§ REQUIREMENT:
Locate every line in the data that contains the word "This" and copy each of those lines in full.

§ PROVIDED INFORMATION:
-=-=-=-=-
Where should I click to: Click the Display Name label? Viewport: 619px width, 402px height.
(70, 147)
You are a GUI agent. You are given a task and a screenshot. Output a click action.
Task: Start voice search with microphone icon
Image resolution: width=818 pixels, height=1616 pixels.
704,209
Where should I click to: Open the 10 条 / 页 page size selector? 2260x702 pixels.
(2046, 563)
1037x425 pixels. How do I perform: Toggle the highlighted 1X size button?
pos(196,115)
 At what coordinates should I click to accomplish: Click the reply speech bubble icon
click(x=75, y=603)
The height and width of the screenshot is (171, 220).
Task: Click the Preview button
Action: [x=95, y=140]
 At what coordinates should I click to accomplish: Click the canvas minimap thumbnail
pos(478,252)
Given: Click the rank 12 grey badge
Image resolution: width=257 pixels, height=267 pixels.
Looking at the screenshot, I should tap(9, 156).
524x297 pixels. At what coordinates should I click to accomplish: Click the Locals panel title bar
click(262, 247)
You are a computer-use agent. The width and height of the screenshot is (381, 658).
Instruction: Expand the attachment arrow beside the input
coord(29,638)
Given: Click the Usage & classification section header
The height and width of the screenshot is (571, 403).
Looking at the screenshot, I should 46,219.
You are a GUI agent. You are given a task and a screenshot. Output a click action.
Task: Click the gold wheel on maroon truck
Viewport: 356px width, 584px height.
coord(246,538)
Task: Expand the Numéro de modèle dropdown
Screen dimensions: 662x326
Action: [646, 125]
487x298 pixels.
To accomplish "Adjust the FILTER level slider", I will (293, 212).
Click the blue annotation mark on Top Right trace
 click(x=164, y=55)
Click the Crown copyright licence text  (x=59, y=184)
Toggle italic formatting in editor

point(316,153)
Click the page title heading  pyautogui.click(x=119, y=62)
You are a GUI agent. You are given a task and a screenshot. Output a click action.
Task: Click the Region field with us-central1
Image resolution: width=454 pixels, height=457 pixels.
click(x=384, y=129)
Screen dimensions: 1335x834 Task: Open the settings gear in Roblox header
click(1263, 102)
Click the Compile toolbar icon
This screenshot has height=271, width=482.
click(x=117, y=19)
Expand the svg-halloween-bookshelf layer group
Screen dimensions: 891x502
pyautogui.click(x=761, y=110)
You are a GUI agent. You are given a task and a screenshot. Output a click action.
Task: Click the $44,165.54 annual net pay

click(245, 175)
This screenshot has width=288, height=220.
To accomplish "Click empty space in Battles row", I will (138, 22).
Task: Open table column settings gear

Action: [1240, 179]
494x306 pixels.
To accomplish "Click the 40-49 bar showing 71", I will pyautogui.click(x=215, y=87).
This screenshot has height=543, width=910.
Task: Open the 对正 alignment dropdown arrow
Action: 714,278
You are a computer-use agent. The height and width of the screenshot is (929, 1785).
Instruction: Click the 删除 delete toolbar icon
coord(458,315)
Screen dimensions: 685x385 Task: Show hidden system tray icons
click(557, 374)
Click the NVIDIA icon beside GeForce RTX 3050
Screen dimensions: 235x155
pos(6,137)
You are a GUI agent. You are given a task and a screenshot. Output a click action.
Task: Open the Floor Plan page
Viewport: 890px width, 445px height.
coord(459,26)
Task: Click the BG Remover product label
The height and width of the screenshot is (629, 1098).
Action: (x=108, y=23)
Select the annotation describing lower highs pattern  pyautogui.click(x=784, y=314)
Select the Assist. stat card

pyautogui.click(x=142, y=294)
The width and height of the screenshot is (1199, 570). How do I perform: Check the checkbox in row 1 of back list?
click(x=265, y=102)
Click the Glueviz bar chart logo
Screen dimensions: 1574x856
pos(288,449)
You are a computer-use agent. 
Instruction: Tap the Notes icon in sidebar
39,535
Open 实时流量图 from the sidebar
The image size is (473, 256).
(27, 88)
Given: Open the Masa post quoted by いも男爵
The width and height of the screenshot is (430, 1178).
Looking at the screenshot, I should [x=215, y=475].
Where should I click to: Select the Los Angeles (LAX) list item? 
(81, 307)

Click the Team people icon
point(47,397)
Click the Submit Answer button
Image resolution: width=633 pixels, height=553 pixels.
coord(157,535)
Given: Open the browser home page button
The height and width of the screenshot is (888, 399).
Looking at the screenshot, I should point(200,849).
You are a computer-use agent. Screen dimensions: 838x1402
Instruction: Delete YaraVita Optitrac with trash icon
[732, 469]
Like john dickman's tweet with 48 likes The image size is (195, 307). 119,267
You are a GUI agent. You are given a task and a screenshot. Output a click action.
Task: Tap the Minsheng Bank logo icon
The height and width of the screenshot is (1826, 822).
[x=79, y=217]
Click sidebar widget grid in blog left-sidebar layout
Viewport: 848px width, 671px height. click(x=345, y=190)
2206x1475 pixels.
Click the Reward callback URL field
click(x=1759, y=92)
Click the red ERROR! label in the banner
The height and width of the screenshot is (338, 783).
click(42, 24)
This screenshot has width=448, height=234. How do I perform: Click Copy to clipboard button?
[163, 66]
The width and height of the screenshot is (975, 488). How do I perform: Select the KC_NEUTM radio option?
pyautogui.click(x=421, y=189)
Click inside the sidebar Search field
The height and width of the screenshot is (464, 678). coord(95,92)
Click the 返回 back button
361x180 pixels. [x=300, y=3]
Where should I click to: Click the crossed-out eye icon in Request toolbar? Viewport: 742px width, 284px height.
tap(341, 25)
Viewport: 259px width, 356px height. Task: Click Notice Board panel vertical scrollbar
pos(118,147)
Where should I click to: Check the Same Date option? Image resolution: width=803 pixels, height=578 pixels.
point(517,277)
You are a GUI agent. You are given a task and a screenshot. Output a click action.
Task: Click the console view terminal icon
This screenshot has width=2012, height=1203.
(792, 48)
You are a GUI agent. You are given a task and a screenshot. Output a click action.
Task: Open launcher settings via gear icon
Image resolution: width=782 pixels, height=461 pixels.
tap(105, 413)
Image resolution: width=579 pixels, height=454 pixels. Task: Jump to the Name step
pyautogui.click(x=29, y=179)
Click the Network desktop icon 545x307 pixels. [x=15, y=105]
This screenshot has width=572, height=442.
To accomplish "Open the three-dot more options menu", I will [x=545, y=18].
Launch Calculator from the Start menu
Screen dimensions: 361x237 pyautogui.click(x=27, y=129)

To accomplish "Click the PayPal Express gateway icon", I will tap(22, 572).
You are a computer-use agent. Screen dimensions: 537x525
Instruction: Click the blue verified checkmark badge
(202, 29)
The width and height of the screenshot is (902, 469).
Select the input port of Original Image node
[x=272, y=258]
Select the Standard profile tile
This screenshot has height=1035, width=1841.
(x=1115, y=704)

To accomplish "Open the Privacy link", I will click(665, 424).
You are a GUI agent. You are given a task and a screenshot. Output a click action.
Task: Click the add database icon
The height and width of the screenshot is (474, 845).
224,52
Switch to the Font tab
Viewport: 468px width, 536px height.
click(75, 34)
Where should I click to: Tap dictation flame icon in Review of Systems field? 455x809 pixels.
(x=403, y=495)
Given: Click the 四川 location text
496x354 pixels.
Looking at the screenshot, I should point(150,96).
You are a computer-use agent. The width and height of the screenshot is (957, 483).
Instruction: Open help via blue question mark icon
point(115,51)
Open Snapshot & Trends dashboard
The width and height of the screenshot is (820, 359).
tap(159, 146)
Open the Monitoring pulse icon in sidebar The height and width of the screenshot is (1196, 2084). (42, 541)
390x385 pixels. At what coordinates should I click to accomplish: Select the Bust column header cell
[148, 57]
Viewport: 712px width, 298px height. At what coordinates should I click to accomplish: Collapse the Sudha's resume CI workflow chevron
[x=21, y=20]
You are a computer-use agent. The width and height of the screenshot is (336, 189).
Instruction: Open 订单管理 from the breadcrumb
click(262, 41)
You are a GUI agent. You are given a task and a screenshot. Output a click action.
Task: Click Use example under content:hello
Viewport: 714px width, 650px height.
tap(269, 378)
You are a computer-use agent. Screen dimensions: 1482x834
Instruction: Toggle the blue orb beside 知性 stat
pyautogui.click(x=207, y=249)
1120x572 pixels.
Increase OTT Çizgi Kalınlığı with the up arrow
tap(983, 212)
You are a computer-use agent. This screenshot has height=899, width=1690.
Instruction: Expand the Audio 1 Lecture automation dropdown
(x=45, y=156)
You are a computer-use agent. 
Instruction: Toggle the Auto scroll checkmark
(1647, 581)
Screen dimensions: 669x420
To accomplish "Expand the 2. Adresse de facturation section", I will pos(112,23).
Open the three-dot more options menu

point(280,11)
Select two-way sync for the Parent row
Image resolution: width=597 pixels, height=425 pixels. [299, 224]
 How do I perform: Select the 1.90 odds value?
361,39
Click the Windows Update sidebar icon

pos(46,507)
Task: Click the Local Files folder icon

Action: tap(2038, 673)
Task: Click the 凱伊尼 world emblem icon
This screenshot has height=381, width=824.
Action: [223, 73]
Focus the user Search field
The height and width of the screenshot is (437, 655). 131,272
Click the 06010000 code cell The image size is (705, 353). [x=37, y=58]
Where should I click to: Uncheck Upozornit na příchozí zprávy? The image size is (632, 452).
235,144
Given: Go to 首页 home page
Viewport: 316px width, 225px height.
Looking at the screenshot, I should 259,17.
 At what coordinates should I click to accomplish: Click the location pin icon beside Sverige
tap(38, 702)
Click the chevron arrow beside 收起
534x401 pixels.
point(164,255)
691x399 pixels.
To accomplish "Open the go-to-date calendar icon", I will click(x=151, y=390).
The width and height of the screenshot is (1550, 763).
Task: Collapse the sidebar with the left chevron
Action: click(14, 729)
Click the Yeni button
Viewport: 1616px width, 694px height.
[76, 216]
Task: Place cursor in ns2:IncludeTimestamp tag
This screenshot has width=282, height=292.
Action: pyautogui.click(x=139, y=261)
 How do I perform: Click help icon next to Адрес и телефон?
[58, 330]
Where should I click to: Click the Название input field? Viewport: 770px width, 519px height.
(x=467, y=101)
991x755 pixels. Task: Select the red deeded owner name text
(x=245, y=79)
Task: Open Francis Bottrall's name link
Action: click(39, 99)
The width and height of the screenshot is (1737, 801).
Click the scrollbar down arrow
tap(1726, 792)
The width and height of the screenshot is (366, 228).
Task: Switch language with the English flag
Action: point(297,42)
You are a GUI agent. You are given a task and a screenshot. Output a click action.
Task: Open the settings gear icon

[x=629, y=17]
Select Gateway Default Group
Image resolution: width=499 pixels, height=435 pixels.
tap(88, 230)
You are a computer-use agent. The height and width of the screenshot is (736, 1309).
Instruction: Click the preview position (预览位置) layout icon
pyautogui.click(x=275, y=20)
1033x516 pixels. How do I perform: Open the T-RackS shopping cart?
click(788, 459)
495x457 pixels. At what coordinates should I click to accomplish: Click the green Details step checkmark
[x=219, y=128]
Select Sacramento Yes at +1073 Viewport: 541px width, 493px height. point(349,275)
-=-=-=-=-
§ COMPLETE RESPONSE:
This screenshot has height=271, width=482.
This screenshot has width=288, height=220.
This screenshot has height=543, width=910.
This screenshot has width=448, height=234. How do I perform: Click Copy to clipboard button?
This screenshot has width=2012, height=1203.
This screenshot has width=572, height=442.
This screenshot has height=1035, width=1841.
You are a computer-use agent. This screenshot has height=899, width=1690.
This screenshot has height=381, width=824.
This screenshot has width=282, height=292.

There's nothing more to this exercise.